REPUBLIKA.CO.ID, JAKARTA -- Komisi Perlindungan Anak Indonesia (KPAI) berharap vonis yang dijatuhkan hakim kepada IAH (terdakwa terorisme anak di Medan) bertujuan dalam kerangka pemulihan. Misalnya saja IAH ditempatkan di lembaga pembinaan khusus untuk reedukasi.
"Bukan vonis yang membunuh masa depan anak, apalagi yang menyuburkan benih radikalisme yang sempat tersemai," kata Ketua KPAI Asrorun Niam Sholeh, Rabu (28/9) malam.
Dia mengatakan kasus IAH yang sekarang sedang masuk dalam proses peradilan, harus dijadikan momentum penerapan pendekatan keadilan restoratif sebagaimana diatur Undang-Undang Sistem Peradilan Pidana Anak. Untuk itu, jaksa dan hakim harus berpedoman dan mengedepankan prinsip-prinsip restoratif justice seperti tertuang dalam Sistem Peradilan Pidana Anak (SPPA) dalam pertimbangan dan putusannya. Apalagi, kata dia, anak sudah mengaku salah, menyesali perbuatannya, meminta maaf, dan meminta untuk dibina.

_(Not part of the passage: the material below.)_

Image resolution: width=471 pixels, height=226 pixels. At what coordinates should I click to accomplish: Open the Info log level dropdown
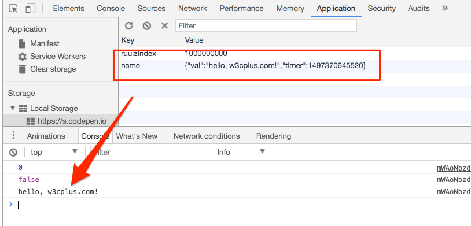[241, 152]
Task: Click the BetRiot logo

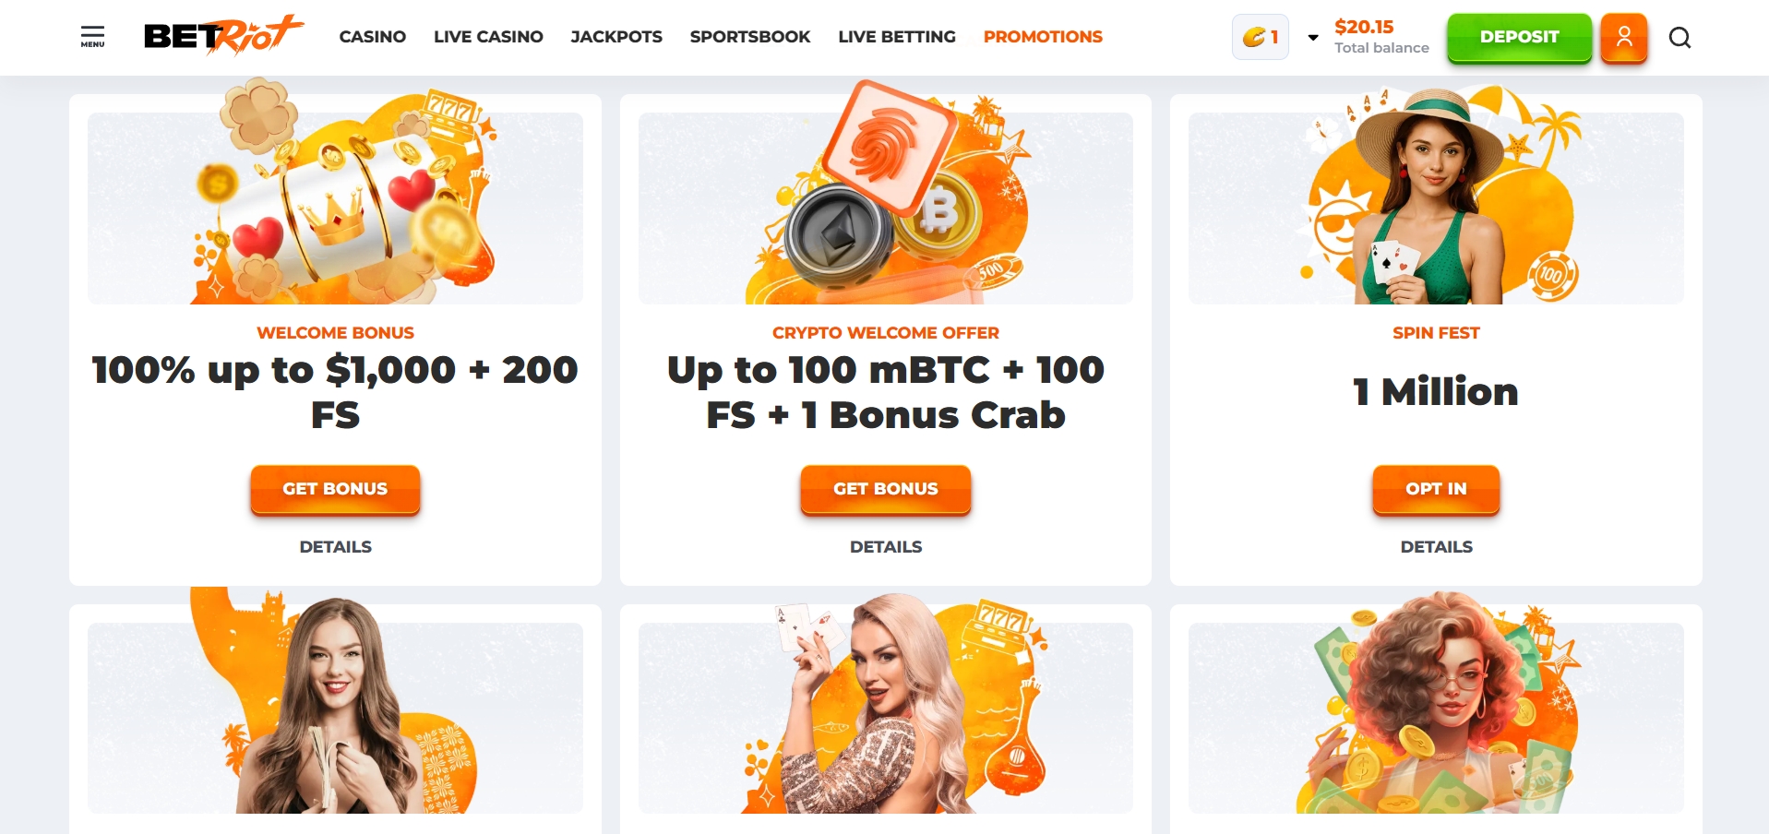Action: tap(223, 35)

"Ini adalah momentum besar untuk menyelamatkan anak dari doktrinasi yang lebih mendalam. Jaksa dan hakim punya kewajiban untuk pemulihan," ujar Niam.
Dari hasil assesment yang dilakukan Balai Pemasyarakatan (Bapas), penjelasan yang diberikan oleh Kalapas, dan pendalaman yang dilakukan KPAI terhadap anak, menunjukkan bahwa anak masih polos. Doktrin terorisme belum terlalu masuk dan peluang untuk pemulihan sangat besar.

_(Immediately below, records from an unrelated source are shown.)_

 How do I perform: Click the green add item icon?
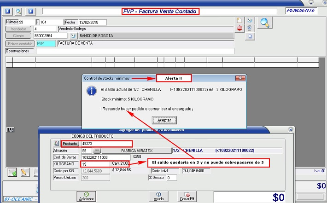[12, 173]
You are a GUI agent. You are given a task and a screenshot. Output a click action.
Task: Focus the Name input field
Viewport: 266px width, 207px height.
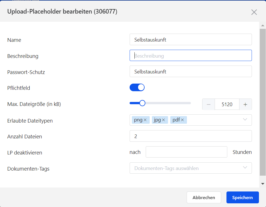[x=191, y=40]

Seperti diberitakan sebelumnya, percobaan bom bunuh diri terjadi di gereja Katolik Statis Santa Yosep di Jalan Dr Mansyur, Medan, Ahad (28/8) sekitar pukul 08.30 WIB. Pelaku juga melakukan penyerangan terhadap pastor Albert S Pandingan (60) yang sedang berkhotbah di gereja tersebut.